Culture | Branch | Tradition | Ware | Type |
Ancestral Pueblo: Greater Upper Rio Grande Valley | Northern Rio Grande | Pecos | Pecos White White Ware | Rowe Black-on-white |
Type Name: Rowe Black-on-white |
|
Period: | 1300 A.D. - 1425 A.D. |
Culture: | Ancestral Pueblo: Greater Upper Rio Grande Valley |
Branch: | Northern Rio Grande |
Tradition: | Pecos |
Ware: | Pecos White White Ware |
First posted by C. Dean Wilson 2014
Rowe Black-on-white recovered during investigations of Pecos Pueblo was initially described by Kidder and Amsden (1931) and named by Mera (1935). This type is similar to Galisteo Black-on-white but is distinguished by surface characteristics and the use of coarse high iron micaceous clays. While this type appears to have been relatively common in some of the components at Rowe Pueblo and Pecos Pueblo(Cordell 1998; Kidder and Amsden 1931), the amount of pottery assigned to Rowe Black-on-white during a survey of Pecos National Park was extremely low (Powell 2002). This low frequency may indicate that white ware pottery exhibiting the characteristics defined for Rowe Black-on-white was not widely produced. This type dates from about A.D. 1300 to 1425.
This type is often tempered with siltstone and sandstone sometimes along with sherd fragments (Cordell 1998). Paste is gray to brown in color, and friable and sandy. Forms tend to be represented by bowls with a white slip that is usually applied on interior and exterior surfaces. The slip is often thin and unevenly applied but can sometimes be relatively thick and crackled. Paint is applied in organic paint, and designs are similar to that noted for late forms of Galisteo Black-on-white. Rims are sometimes ticked. Designs are similar to that on other Coalition period forms but tend to be sloppily applied. Designs are organized as a band with multiple or single framing lines. Decorations are dominated by solid lines which include stepped triangles, straight and zigzag lines, and dots. A Poge variety of Rowe Black-on-white has been used to describe similar pottery common in assemblages at Arroyo Hondo Pueblo (Habicht-Mauche 1993).
References:
Cordell, Linda S.
1998 Before Pecos; Settlement and Aggregation at Rowe, New Mexico. Maxwell Museum of Anthropology Anthropological Papers No.6, University of New Mexico, Albuquerque.

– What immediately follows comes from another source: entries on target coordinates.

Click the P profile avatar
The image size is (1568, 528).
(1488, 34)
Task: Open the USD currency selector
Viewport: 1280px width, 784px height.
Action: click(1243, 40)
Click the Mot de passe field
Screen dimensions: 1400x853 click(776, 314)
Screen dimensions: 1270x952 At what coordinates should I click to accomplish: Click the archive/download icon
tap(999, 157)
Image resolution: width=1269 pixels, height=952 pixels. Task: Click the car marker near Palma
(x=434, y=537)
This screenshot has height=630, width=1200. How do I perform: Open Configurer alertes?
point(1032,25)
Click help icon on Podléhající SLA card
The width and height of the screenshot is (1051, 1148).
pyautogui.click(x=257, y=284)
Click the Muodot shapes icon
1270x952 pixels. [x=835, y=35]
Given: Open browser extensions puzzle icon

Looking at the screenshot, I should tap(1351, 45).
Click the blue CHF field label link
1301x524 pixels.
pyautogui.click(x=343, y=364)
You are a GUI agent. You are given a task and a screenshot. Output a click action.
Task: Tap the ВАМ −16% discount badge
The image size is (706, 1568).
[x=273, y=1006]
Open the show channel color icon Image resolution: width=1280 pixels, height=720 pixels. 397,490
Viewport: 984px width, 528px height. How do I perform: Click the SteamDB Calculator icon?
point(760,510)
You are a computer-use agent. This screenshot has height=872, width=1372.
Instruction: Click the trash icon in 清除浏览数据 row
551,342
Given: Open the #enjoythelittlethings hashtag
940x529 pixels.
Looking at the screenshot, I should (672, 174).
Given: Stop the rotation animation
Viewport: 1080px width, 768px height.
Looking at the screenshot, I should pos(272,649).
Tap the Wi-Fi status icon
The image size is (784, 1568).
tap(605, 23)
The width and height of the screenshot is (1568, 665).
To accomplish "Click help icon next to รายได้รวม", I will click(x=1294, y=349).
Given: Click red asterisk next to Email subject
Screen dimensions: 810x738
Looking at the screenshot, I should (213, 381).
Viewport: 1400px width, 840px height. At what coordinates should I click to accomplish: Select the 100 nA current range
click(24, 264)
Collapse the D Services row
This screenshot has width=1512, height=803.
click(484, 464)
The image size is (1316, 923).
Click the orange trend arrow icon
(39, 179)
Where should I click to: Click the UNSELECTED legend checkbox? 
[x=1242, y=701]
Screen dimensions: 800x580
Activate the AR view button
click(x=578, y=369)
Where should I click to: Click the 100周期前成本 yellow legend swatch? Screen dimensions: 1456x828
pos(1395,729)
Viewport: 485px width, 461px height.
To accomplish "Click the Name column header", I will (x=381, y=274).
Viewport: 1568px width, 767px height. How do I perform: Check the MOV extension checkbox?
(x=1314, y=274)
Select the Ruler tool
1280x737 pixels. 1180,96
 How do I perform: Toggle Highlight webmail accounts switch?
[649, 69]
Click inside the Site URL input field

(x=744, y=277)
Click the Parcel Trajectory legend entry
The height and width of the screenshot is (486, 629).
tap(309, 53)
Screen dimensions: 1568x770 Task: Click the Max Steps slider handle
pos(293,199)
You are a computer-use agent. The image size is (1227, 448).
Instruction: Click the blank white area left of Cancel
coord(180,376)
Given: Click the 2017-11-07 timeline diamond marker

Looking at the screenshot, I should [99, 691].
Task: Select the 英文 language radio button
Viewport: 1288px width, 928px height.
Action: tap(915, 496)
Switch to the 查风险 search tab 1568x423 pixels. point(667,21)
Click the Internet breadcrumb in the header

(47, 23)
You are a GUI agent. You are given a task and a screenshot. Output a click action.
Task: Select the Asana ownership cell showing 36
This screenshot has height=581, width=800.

Kidder, Alfred V., and Charles A. Amsden
1931 The Pottery of Pecos, Volume I, The Dull-Paint Wares. Papers of the Southwestern Expedition, No. 5, Yale University Press, New Haven.
Habicht-Mauche, Judith A.
1993 The Pottery from Arroyo Hondo Pueblo, New Mexico; Tribalization and Trade in the Northern Rio Grande. Arroyo Hondo Archaeological Series, Volume 8. School of American Research Press, Santa Fe.
Mera, H. P.
1935 Ceramic Clues to the Prehistory of North Central New Mexico. Laboratory of Anthropology Technical Series Bulletin No. 8. Santa Fe.
Powell, Melissa S.
2002 Ceramics. In From Folsom to Fogelson: The Cultural Resources Inventory Survey of Pecos National Historic Park, Vol. I, edited by G. N. Head and J. D. Orcutt, pp. 237–304. Intermountain Cultural Resource Management Professional Paper No. 66. Santa Fe, New Mexico.